— EXERCISE DETAILS —
Lay out the listing from the line holding "2576x1213 pixels." through the end of the listing, inclusive, as a Markdown table with the columns No. and Line. Skip blank lines and leave out the pictures.

— DATA FOR PROCESSING —

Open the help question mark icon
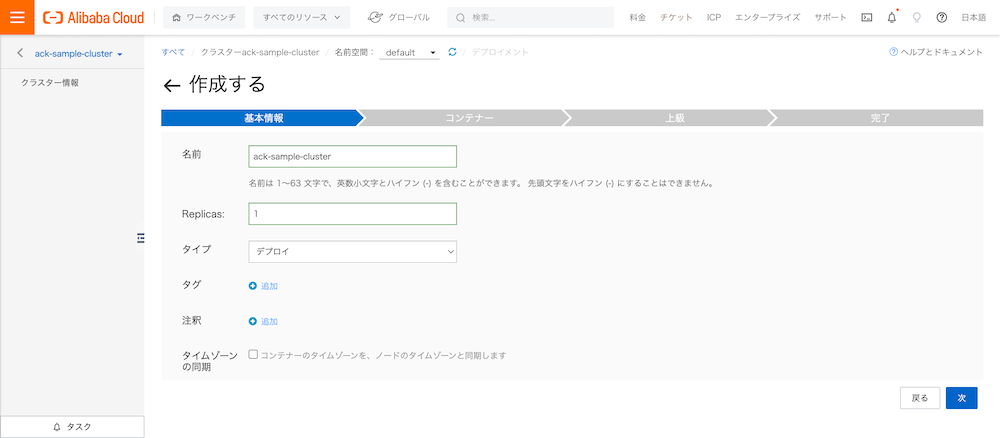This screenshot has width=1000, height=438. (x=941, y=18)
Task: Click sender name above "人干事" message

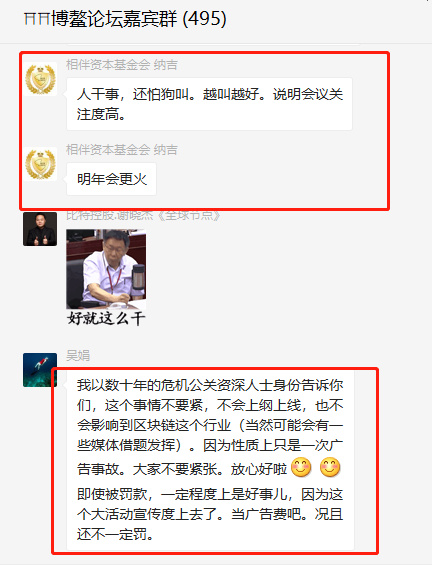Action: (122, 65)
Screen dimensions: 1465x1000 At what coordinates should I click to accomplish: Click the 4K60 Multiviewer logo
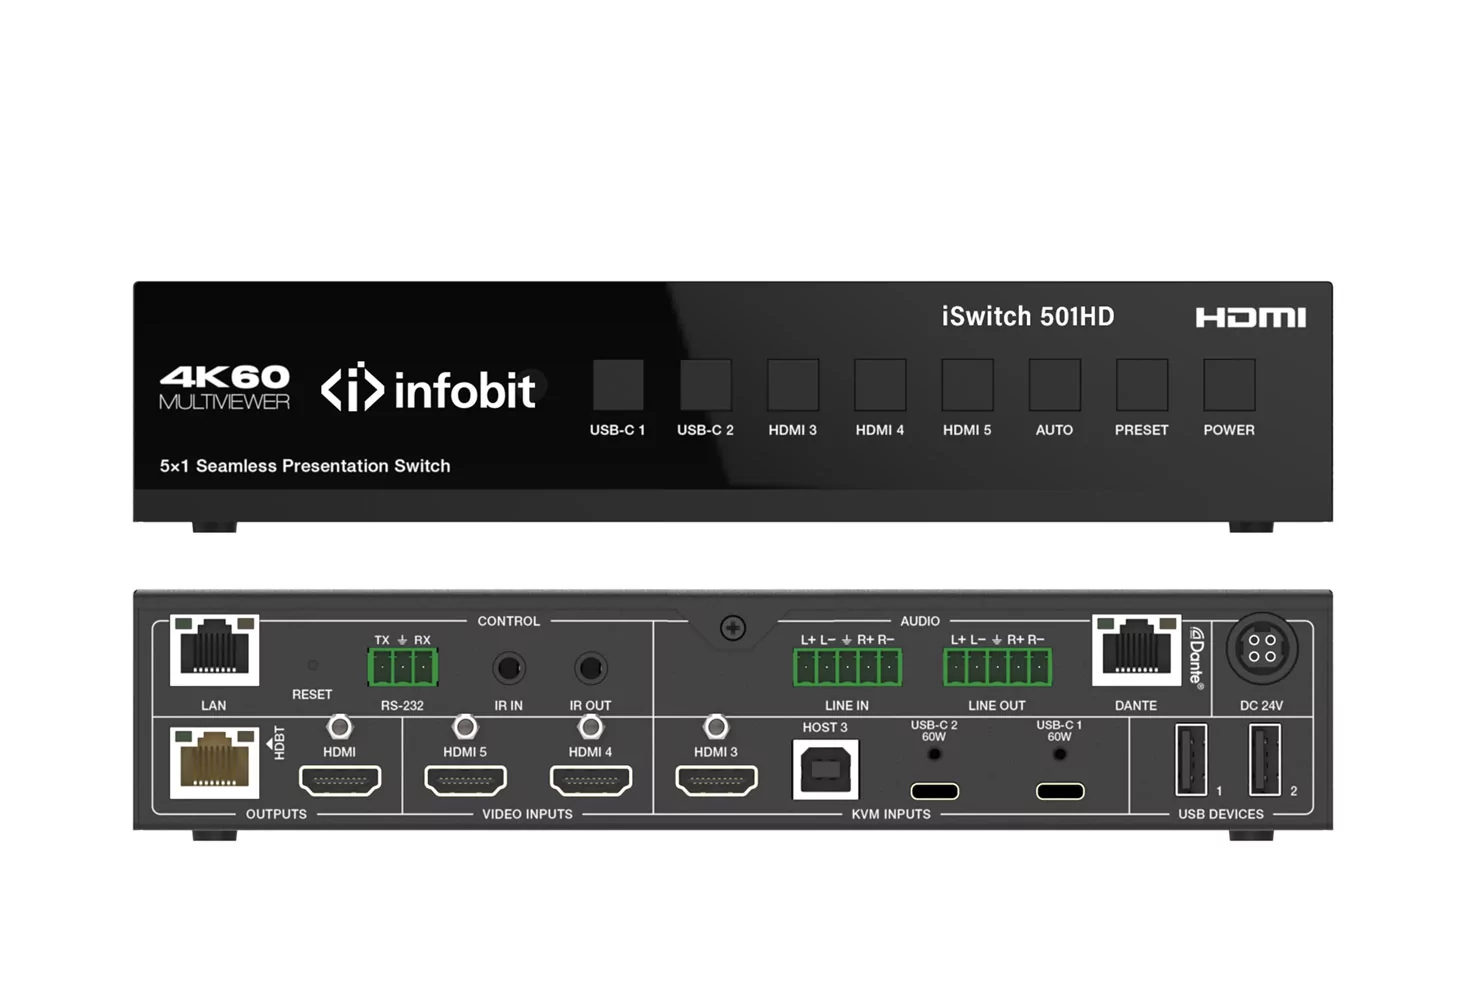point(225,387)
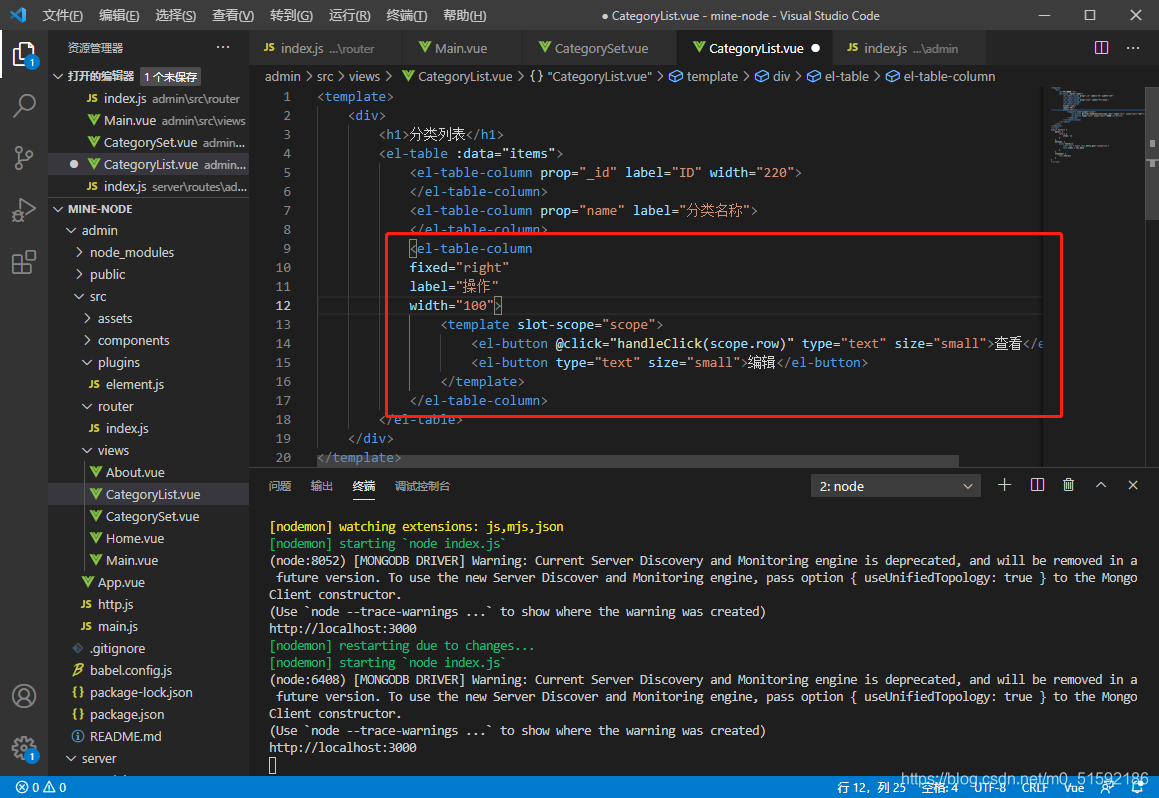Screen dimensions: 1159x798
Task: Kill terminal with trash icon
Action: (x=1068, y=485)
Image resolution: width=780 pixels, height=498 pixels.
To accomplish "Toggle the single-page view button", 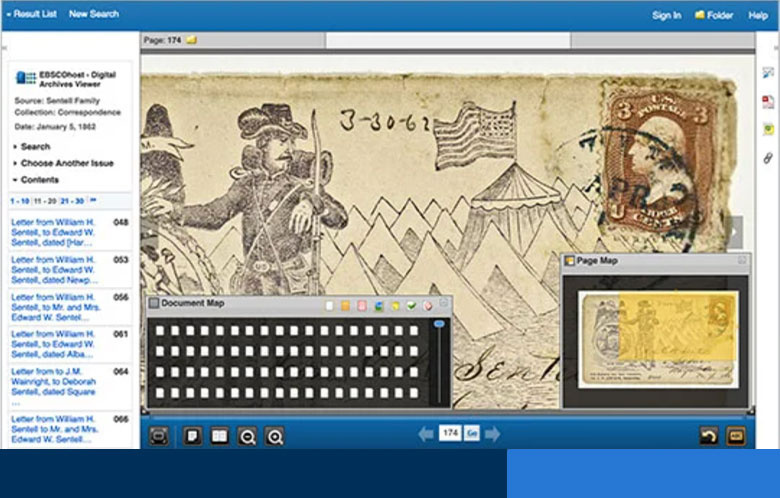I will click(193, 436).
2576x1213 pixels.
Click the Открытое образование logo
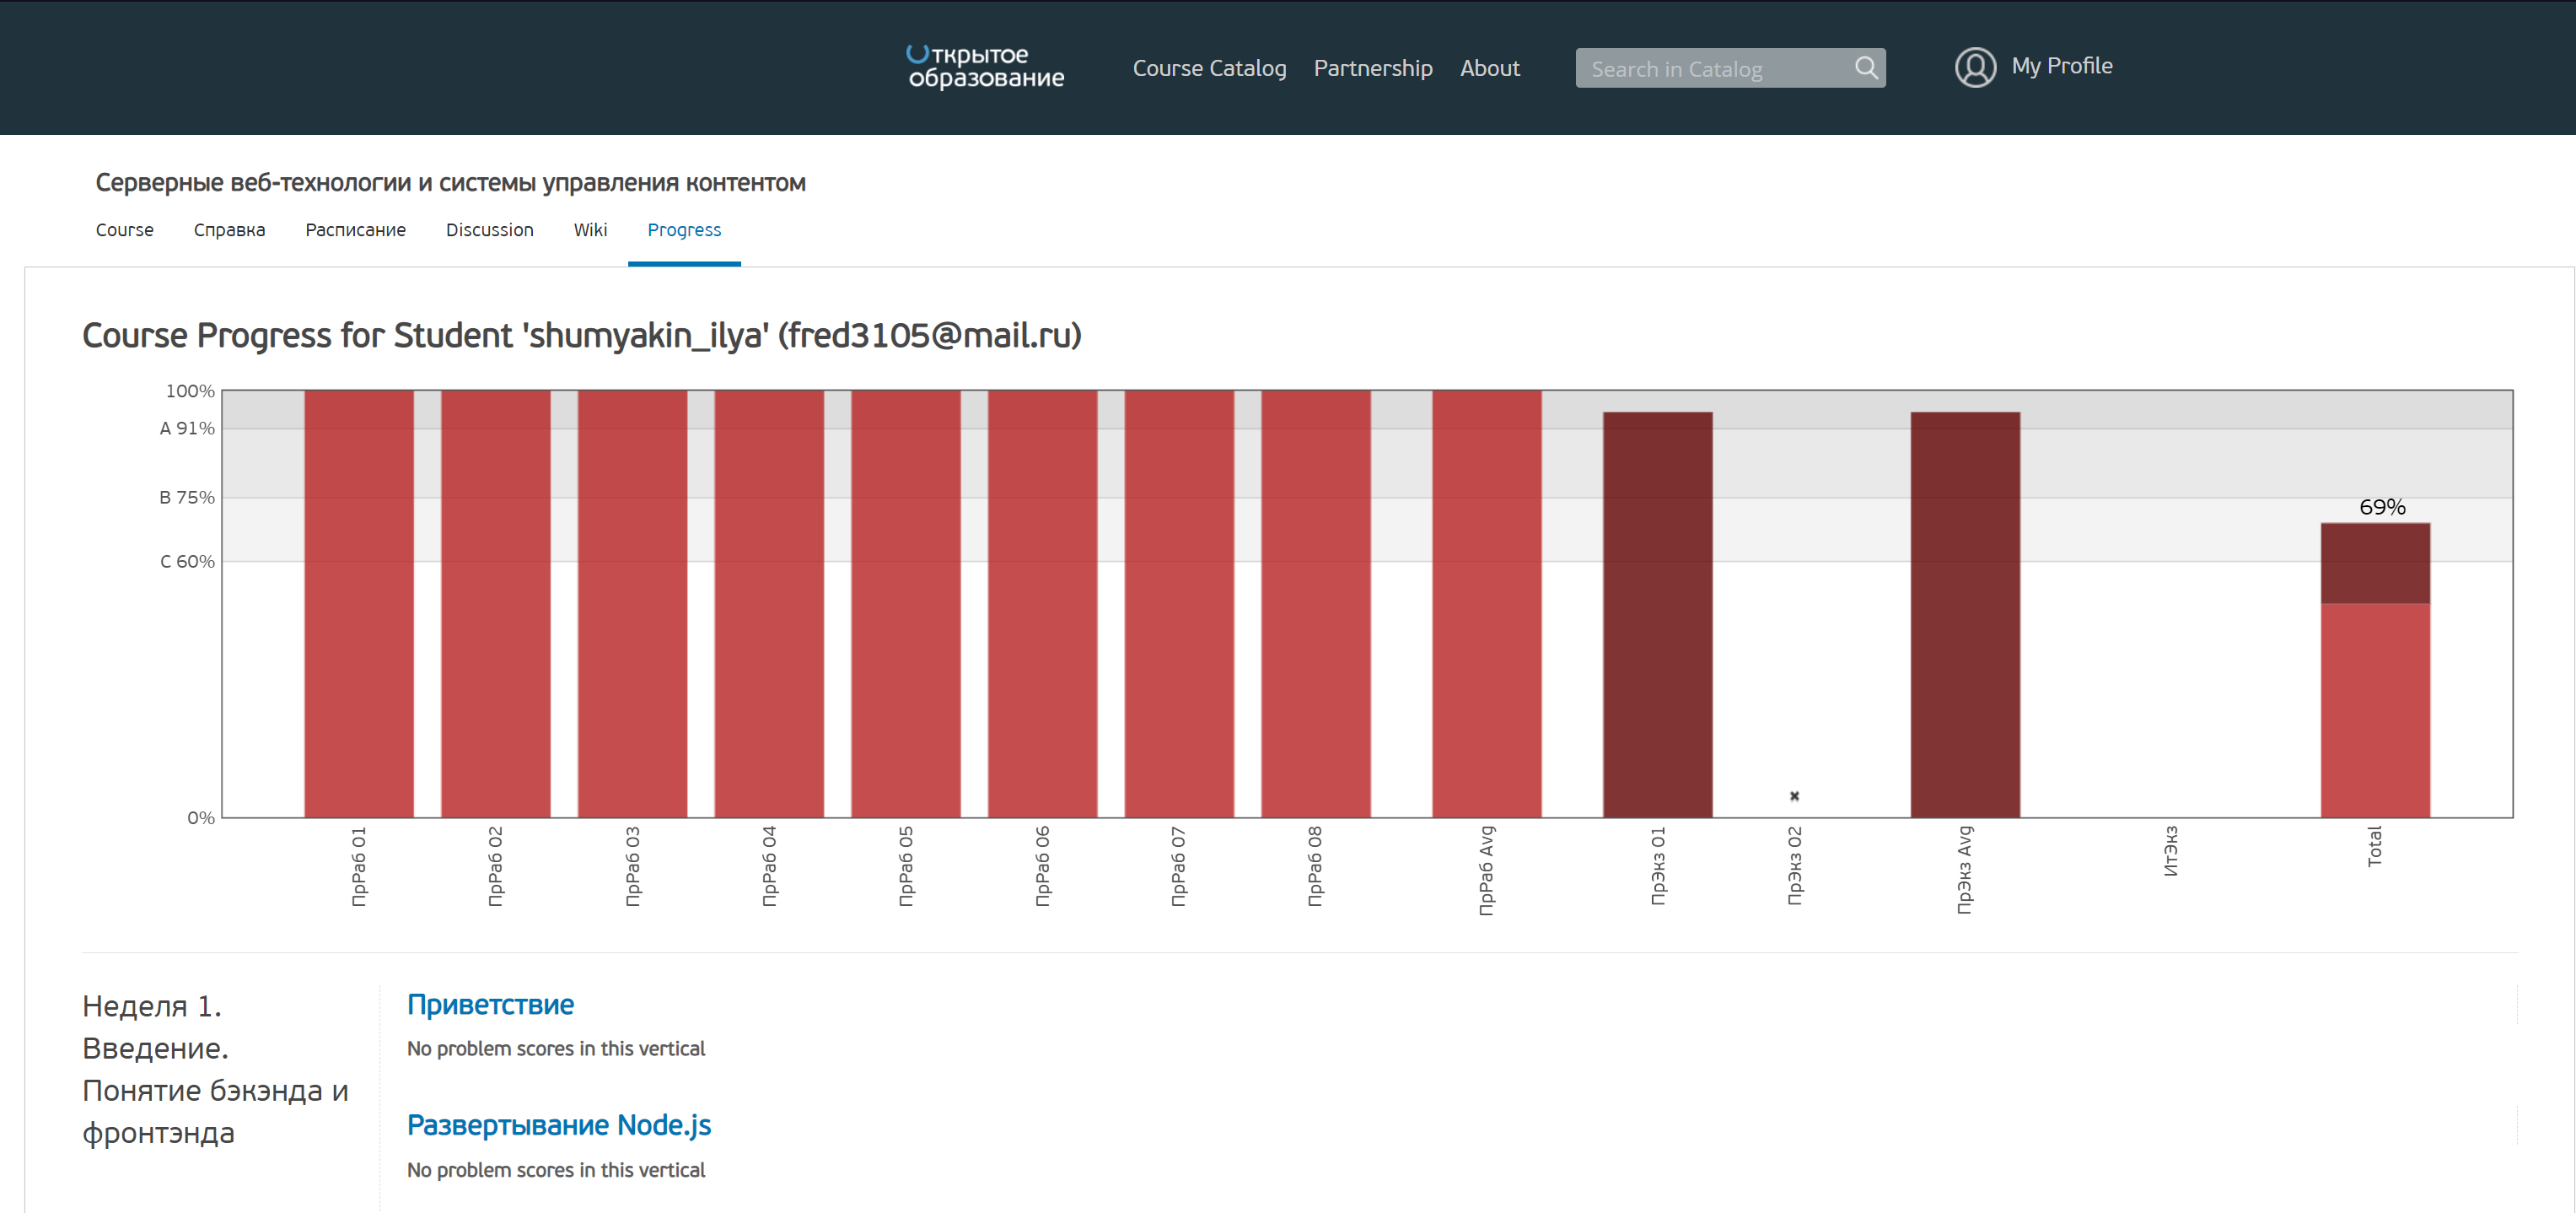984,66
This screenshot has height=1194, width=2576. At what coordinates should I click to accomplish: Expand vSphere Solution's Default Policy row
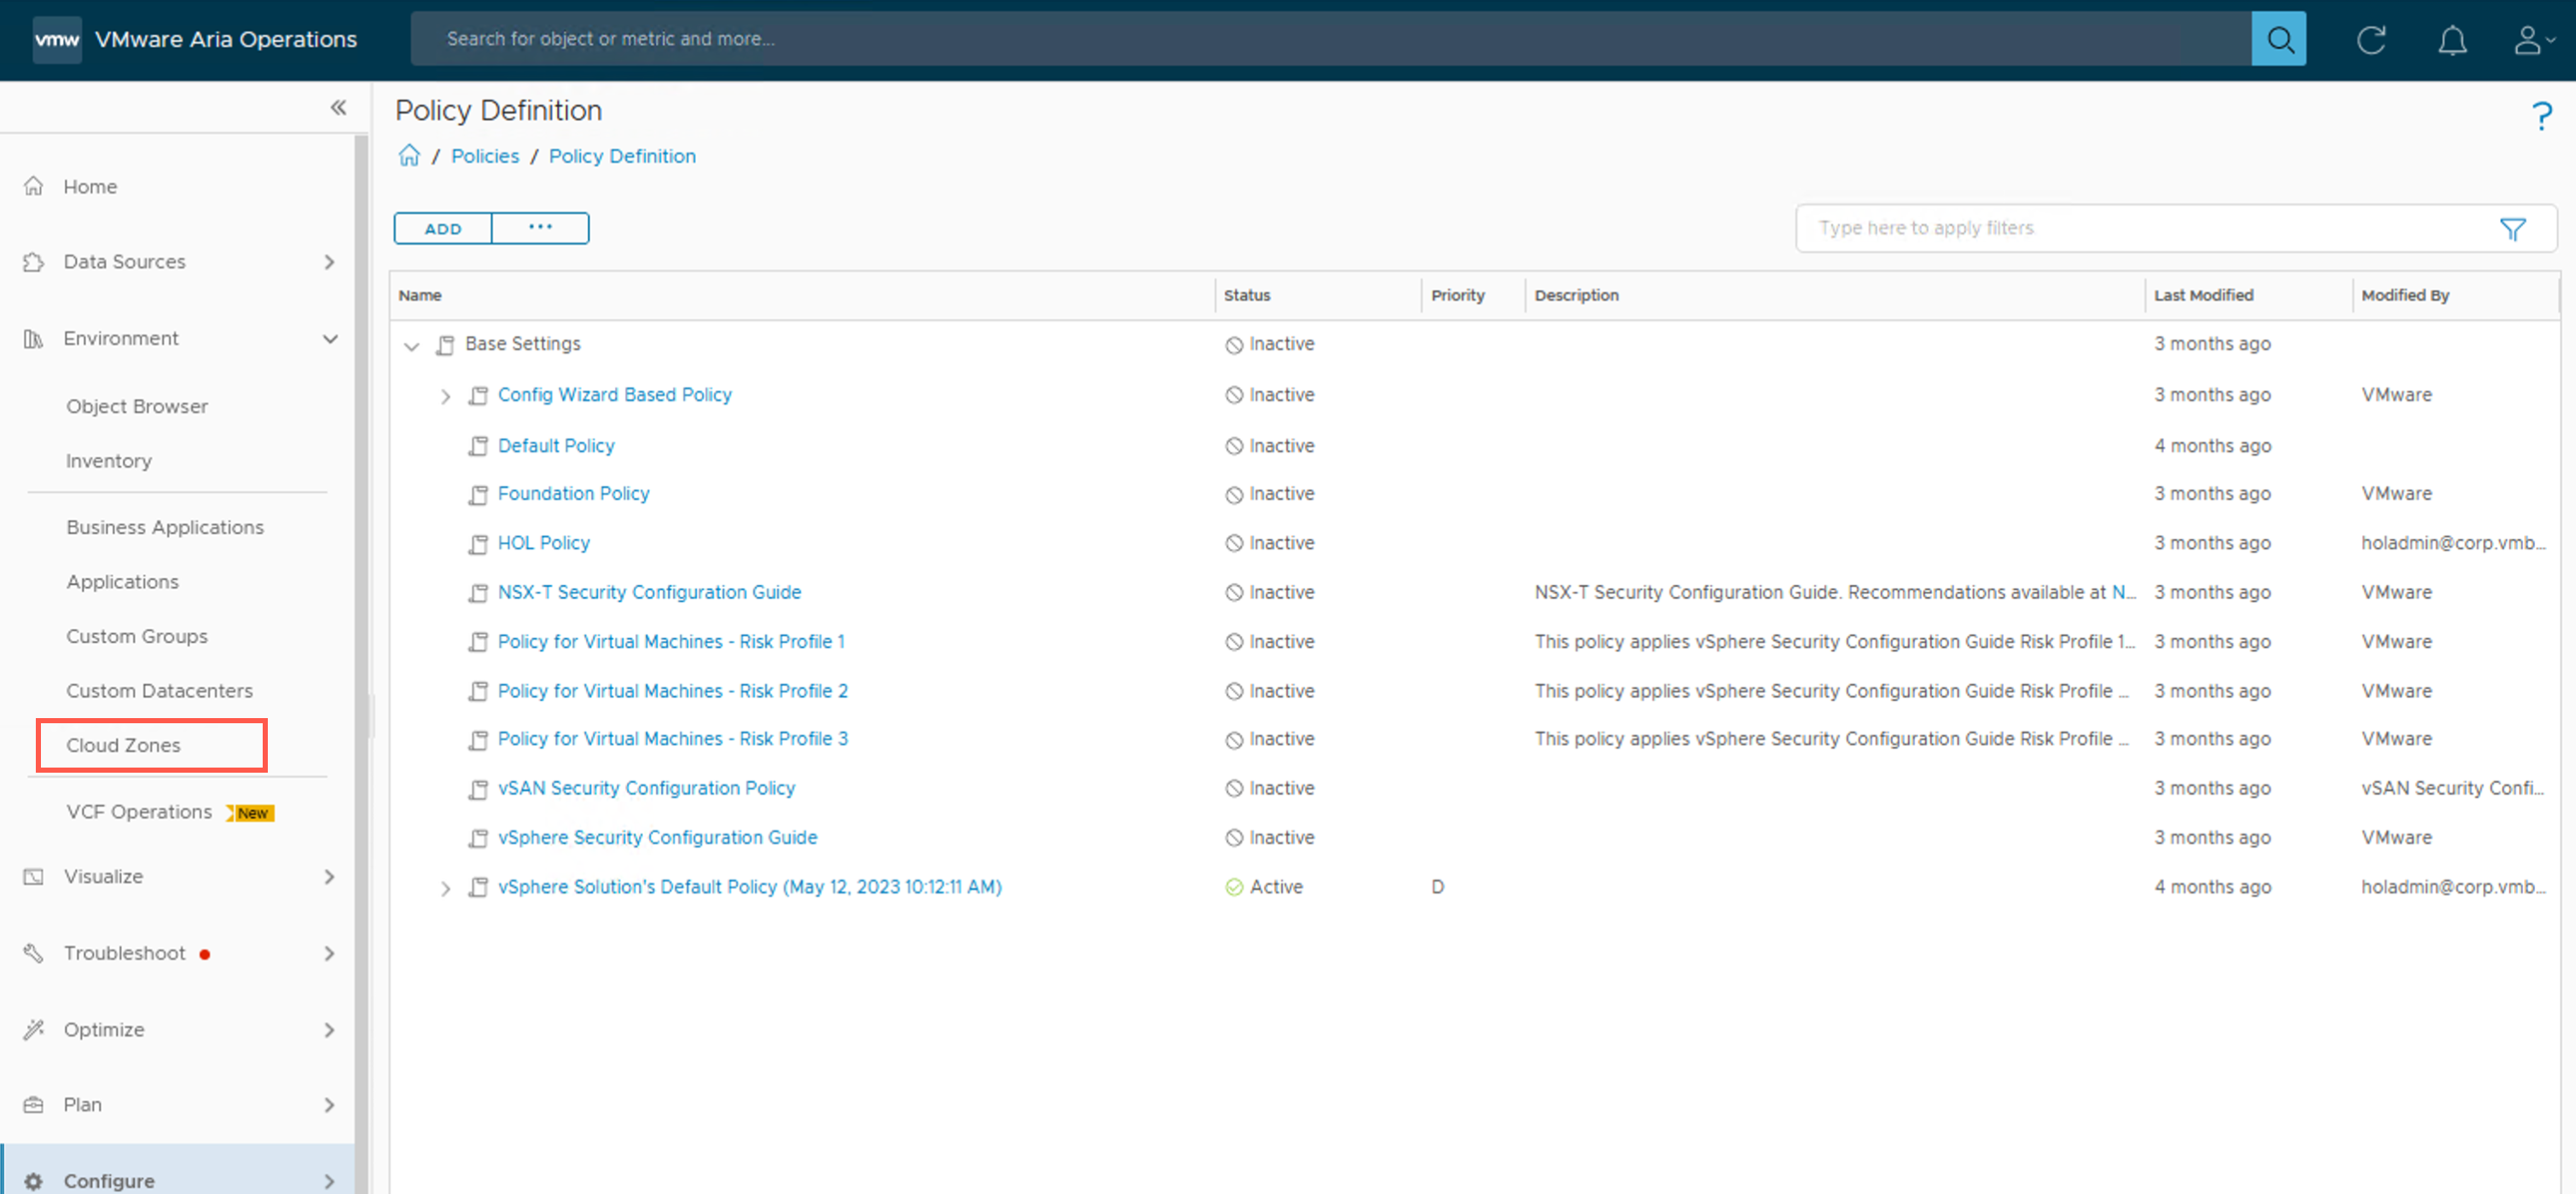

— RESULT OF THIS EXERCISE —
| No. | Line |
|---|---|
| 1 | 2576x1213 pixels. |
| 2 | Click the Открытое образование logo |
| 3 | 984,66 |
| 4 | This screenshot has height=1194, width=2576. At what coordinates should I click to accomplish: Expand vSphere Solution's Default Policy row |